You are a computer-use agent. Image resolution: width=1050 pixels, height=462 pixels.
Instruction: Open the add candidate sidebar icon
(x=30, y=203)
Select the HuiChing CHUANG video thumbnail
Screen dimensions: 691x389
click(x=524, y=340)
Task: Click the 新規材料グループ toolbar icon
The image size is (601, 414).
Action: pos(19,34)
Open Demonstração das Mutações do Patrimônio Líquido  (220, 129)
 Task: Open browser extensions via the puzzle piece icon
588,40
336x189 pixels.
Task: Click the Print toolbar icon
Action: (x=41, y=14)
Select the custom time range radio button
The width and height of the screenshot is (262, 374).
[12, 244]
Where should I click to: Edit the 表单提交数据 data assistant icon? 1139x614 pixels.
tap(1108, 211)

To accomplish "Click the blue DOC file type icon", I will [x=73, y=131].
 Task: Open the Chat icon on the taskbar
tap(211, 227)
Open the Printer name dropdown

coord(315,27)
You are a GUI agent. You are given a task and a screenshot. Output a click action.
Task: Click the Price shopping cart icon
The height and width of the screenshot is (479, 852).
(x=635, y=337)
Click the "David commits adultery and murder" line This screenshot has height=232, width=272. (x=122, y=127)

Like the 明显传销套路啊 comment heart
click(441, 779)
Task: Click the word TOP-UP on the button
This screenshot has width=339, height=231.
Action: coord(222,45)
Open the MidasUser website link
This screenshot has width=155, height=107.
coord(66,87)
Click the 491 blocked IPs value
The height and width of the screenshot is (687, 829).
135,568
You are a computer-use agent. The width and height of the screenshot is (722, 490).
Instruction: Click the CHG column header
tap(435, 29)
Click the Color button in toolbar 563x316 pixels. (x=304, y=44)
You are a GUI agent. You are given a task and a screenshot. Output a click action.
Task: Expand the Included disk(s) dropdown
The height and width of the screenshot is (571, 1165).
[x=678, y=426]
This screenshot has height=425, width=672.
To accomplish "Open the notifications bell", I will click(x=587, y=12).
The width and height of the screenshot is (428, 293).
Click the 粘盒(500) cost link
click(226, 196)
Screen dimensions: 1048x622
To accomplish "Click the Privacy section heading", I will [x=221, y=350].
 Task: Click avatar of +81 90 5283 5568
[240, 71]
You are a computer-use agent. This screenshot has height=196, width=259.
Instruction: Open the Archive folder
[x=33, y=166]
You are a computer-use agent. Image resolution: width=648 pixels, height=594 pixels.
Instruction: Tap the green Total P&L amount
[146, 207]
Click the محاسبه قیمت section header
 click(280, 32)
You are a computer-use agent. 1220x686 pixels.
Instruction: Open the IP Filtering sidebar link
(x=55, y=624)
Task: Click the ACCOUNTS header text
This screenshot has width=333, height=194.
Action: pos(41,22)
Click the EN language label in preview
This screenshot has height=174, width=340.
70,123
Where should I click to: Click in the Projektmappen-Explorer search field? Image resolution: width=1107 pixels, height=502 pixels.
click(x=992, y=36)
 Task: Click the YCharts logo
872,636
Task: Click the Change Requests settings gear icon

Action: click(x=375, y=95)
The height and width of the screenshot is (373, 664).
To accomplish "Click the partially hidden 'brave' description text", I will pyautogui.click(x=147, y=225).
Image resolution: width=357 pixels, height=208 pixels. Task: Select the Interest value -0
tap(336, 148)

> **Action item**: Would you repeat each of the records above exactly?

> **Output for this task**:
You are a computer-use agent. Image resolution: width=1050 pixels, height=462 pixels.
Instruction: Open the add candidate sidebar icon
(x=30, y=203)
Select the HuiChing CHUANG video thumbnail
Screen dimensions: 691x389
click(x=524, y=340)
Task: Click the 新規材料グループ toolbar icon
The image size is (601, 414).
Action: pos(19,34)
Open Demonstração das Mutações do Patrimônio Líquido  (220, 129)
 Task: Open browser extensions via the puzzle piece icon
588,40
336x189 pixels.
Task: Click the Print toolbar icon
Action: (x=41, y=14)
Select the custom time range radio button
The width and height of the screenshot is (262, 374).
[12, 244]
Where should I click to: Edit the 表单提交数据 data assistant icon? 1139x614 pixels.
tap(1108, 211)

To accomplish "Click the blue DOC file type icon", I will [x=73, y=131].
 Task: Open the Chat icon on the taskbar
tap(211, 227)
Open the Printer name dropdown

coord(315,27)
You are a GUI agent. You are given a task and a screenshot. Output a click action.
Task: Click the Price shopping cart icon
The height and width of the screenshot is (479, 852).
(x=635, y=337)
Click the "David commits adultery and murder" line This screenshot has height=232, width=272. (x=122, y=127)

Like the 明显传销套路啊 comment heart
click(441, 779)
Task: Click the word TOP-UP on the button
This screenshot has width=339, height=231.
Action: coord(222,45)
Open the MidasUser website link
This screenshot has width=155, height=107.
coord(66,87)
Click the 491 blocked IPs value
The height and width of the screenshot is (687, 829).
135,568
You are a computer-use agent. The width and height of the screenshot is (722, 490).
Instruction: Click the CHG column header
tap(435, 29)
Click the Color button in toolbar 563x316 pixels. (x=304, y=44)
You are a GUI agent. You are given a task and a screenshot. Output a click action.
Task: Expand the Included disk(s) dropdown
The height and width of the screenshot is (571, 1165).
[x=678, y=426]
This screenshot has height=425, width=672.
To accomplish "Open the notifications bell", I will click(x=587, y=12).
The width and height of the screenshot is (428, 293).
Click the 粘盒(500) cost link
click(226, 196)
Screen dimensions: 1048x622
To accomplish "Click the Privacy section heading", I will [x=221, y=350].
 Task: Click avatar of +81 90 5283 5568
[240, 71]
You are a computer-use agent. This screenshot has height=196, width=259.
Instruction: Open the Archive folder
[x=33, y=166]
You are a computer-use agent. Image resolution: width=648 pixels, height=594 pixels.
Instruction: Tap the green Total P&L amount
[146, 207]
Click the محاسبه قیمت section header
 click(280, 32)
You are a computer-use agent. 1220x686 pixels.
Instruction: Open the IP Filtering sidebar link
(x=55, y=624)
Task: Click the ACCOUNTS header text
This screenshot has width=333, height=194.
Action: pos(41,22)
Click the EN language label in preview
This screenshot has height=174, width=340.
70,123
Where should I click to: Click in the Projektmappen-Explorer search field? Image resolution: width=1107 pixels, height=502 pixels.
click(x=992, y=36)
 Task: Click the YCharts logo
872,636
Task: Click the Change Requests settings gear icon

Action: click(x=375, y=95)
The height and width of the screenshot is (373, 664).
To accomplish "Click the partially hidden 'brave' description text", I will pyautogui.click(x=147, y=225).
Image resolution: width=357 pixels, height=208 pixels. Task: Select the Interest value -0
tap(336, 148)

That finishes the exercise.